[Xen-devel,13/13] xen/arm: Avoid to use current everywhere in enter_hypervisor_head

Message ID 20180522174254.27551-14-julien.grall@arm.com
State Superseded
Headers show
Series
  • xen/arm: SSBD (aka Spectre-v4) mitigation (XSA-263)
Related show

Commit Message

Julien Grall May 22, 2018, 5:42 p.m.
Using current is fairly expensive, so save up into a variable.

Signed-off-by: Julien Grall <julien.grall@arm.com>
---
 xen/arch/arm/traps.c | 14 ++++++++------
 1 file changed, 8 insertions(+), 6 deletions(-)

Comments

Stefano Stabellini May 23, 2018, 11:47 p.m. | #1
On Tue, 22 May 2018, Julien Grall wrote:
> Using current is fairly expensive, so save up into a variable.
> 
> Signed-off-by: Julien Grall <julien.grall@arm.com>

Good idea. I am curious to know actually how much this patch would save
but I am not going to ask you run the tests.

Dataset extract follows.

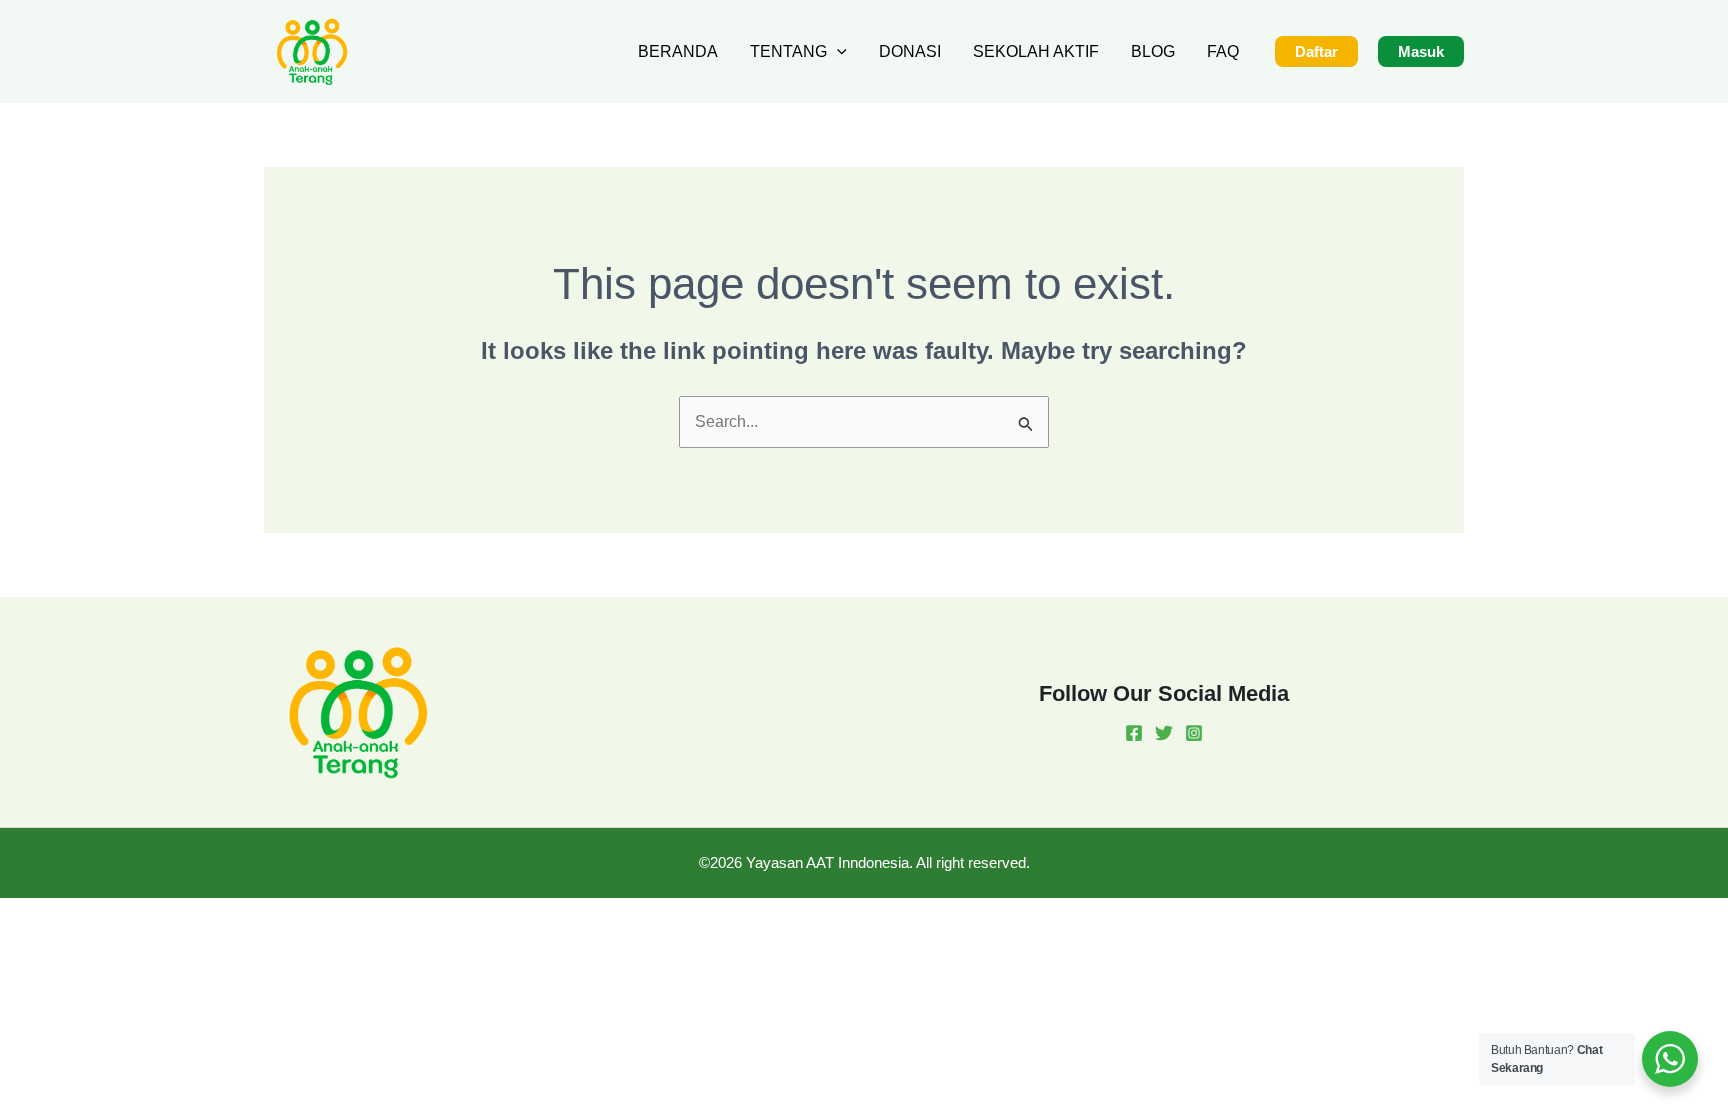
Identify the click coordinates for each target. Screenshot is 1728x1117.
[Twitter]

Reviewed-by: Stefano Stabellini <sstabellini@kernel.org>

> ---
>  xen/arch/arm/traps.c | 14 ++++++++------
>  1 file changed, 8 insertions(+), 6 deletions(-)
> 
> diff --git a/xen/arch/arm/traps.c b/xen/arch/arm/traps.c
> index 020b0b8eef..b1546f6907 100644
> --- a/xen/arch/arm/traps.c
> +++ b/xen/arch/arm/traps.c
> @@ -2024,8 +2024,10 @@ static void enter_hypervisor_head(struct cpu_user_regs *regs)
>  {
>      if ( guest_mode(regs) )
>      {
> +        struct vcpu *v = current;
> +
>          /* If the guest has disabled the workaround, bring it back on. */
> -        if ( needs_ssbd_flip(current) )
> +        if ( needs_ssbd_flip(v) )
>              arm_smccc_1_1_smc(ARM_SMCCC_ARCH_WORKAROUND_2_FID, 1, NULL);
>  
>          /*
> @@ -2034,8 +2036,8 @@ static void enter_hypervisor_head(struct cpu_user_regs *regs)
>           * but the crucial bit is "On taking a vSError interrupt, HCR_EL2.VSE
>           * (alias of HCR.VA) is cleared to 0."
>           */
> -        if ( current->arch.hcr_el2 & HCR_VA )
> -            current->arch.hcr_el2 = READ_SYSREG(HCR_EL2);
> +        if ( v->arch.hcr_el2 & HCR_VA )
> +            v->arch.hcr_el2 = READ_SYSREG(HCR_EL2);
>  
>  #ifdef CONFIG_NEW_VGIC
>          /*
> @@ -2045,11 +2047,11 @@ static void enter_hypervisor_head(struct cpu_user_regs *regs)
>           * TODO: Investigate whether this is necessary to do on every
>           * trap and how it can be optimised.
>           */
> -        vtimer_update_irqs(current);
> -        vcpu_update_evtchn_irq(current);
> +        vtimer_update_irqs(v);
> +        vcpu_update_evtchn_irq(v);
>  #endif
>  
> -        vgic_sync_from_lrs(current);
> +        vgic_sync_from_lrs(v);
>      }
>  }
>  
> -- 
> 2.11.0
>
Julien Grall May 24, 2018, 10:29 a.m. | #2
Hi Stefano,

On 24/05/18 00:47, Stefano Stabellini wrote:
> On Tue, 22 May 2018, Julien Grall wrote:
>> Using current is fairly expensive, so save up into a variable.
>>
>> Signed-off-by: Julien Grall <julien.grall@arm.com>
> 
> Good idea. I am curious to know actually how much this patch would save
> but I am not going to ask you run the tests.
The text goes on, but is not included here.